Un Primo Maggio 2026 che intreccia piazze di lotta, rivendicazioni storiche e grandi palchi musicali. Seguendo l’appello nazionale lanciato da CGIL, CISL e UIL, l’intera Puglia si è mobilitata oggi per rimettere al centro dell’agenda politica la qualità dell’occupazione, la dignità del lavoro e l’urgenza di nuove politiche sociali e industriali. Una giornata che, da Nord a Sud della regione, unisce centinaia di iniziative locali a eventi di risonanza nazionale.
Il fronte sindacale
Il cuore politico della protesta pugliese batte quest’anno a Santeramo in Colle. Qui la piazza si è stretta attorno alla crisi della Natuzzi, assunta dalle sigle sindacali come vertenza simbolo per l’intera regione nella disperata difesa del lavoro manifatturiero e contro lo spettro della precarietà e delle delocalizzazioni. Rivendicazioni attuali che si fondono con le radici storiche del movimento dei lavoratori a Cerignola (Foggia): nella città natale di Giuseppe Di Vittorio, la mattinata è stata scandita dal tradizionale corteo cittadino culminato con i comizi in Piazza della Repubblica.
La musica e l’impegno
I riflettori nazionali sono puntati, come da tradizione, sul Parco Archeologico delle Mura Greche di Taranto, palcoscenico del grande concerto “Uno Maggio Libero e Pensante”. Sotto l’ormai collaudata direzione artistica di Michele Riondino, Diodato, Roy Paci e Valentina Petrini, l’evento mescola intrattenimento di altissimo livello e denunce sociali. Sul palco una line-up d’eccezione: dai Subsonica a Brunori Sas, passando per Margherita Vicario, Gemitaiz, Marco Castello e Giorgio Poi. Ad arricchire la giornata, l’atteso intervento dell’ospite speciale Francesca Albanese. Parallelamente, nel capoluogo regionale ha preso regolarmente il via il “Primo Maggio Barese”, che sta già animando gli spazi verdi del Parco 2 Giugno con un mix di musica, sport e aggregazione.

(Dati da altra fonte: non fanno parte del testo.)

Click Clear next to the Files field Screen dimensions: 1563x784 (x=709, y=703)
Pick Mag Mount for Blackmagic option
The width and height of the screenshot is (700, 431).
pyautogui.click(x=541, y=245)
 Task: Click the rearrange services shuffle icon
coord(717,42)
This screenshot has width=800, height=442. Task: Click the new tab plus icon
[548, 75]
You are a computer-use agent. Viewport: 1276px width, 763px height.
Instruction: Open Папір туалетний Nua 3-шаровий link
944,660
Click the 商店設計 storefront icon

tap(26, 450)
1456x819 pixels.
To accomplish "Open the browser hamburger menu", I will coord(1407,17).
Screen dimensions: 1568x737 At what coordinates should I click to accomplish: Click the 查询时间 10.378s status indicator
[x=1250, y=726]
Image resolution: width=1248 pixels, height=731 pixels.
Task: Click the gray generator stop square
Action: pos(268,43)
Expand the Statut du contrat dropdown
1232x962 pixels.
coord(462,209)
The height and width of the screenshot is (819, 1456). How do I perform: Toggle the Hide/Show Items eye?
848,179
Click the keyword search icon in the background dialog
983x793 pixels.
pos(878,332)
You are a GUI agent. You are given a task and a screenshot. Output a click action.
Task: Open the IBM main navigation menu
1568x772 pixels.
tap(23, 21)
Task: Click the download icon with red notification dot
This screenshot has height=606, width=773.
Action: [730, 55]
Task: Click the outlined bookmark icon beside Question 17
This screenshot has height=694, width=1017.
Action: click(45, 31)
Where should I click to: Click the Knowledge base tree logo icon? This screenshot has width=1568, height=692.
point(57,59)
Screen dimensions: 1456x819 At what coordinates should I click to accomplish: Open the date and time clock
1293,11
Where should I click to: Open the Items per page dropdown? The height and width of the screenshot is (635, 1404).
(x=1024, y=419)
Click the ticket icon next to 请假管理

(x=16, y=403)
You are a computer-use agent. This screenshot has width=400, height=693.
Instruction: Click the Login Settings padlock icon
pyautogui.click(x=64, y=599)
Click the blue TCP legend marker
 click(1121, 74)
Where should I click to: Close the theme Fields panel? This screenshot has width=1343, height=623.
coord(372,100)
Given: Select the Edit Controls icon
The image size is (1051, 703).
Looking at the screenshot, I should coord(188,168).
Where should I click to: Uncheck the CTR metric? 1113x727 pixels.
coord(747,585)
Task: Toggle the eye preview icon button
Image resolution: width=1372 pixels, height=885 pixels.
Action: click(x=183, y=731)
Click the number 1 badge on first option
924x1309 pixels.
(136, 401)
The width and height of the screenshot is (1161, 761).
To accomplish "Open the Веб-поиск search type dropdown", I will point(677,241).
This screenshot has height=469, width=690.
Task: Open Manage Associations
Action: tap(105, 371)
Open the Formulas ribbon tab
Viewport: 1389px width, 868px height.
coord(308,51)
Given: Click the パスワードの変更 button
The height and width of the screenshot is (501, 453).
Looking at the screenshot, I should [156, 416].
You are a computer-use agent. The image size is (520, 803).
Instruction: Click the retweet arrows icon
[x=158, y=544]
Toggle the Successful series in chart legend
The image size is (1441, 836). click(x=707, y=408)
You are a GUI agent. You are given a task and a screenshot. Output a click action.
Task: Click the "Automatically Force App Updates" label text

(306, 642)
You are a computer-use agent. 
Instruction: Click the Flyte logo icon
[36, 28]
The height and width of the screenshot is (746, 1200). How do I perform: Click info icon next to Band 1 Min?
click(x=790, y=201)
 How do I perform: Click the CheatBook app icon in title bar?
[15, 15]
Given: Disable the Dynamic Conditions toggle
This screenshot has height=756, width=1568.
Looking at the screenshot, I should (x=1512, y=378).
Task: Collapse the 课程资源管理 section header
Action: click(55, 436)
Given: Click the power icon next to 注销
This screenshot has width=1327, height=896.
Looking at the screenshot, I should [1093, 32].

Mobilitazione nei territori
La mappa delle manifestazioni, guidate dai segretari generali delle Camere del Lavoro territoriali, copre capillarmente tutte le province. Nel Brindisino l’appuntamento istituzionale e sindacale si è tenuto fin dalle 10 all’ombra del Castello Imperiali di Francavilla Fontana. Sempre in mattinata, la provincia ionica ha raddoppiato i suoi appuntamenti con un partecipato presidio a Palagianello, in Piazza Giovanni Paolo II. Nel pomeriggio il testimone passa al Salento: a partire dalle ore 15:00, la Marina di Mancaversa (frazione di Taviano, in provincia di Lecce) ospiterà un’iniziativa che chiuderà la giornata unendo i temi nevralgici della tutela del lavoro a un momento di ritrovata socialità e festa comunitaria.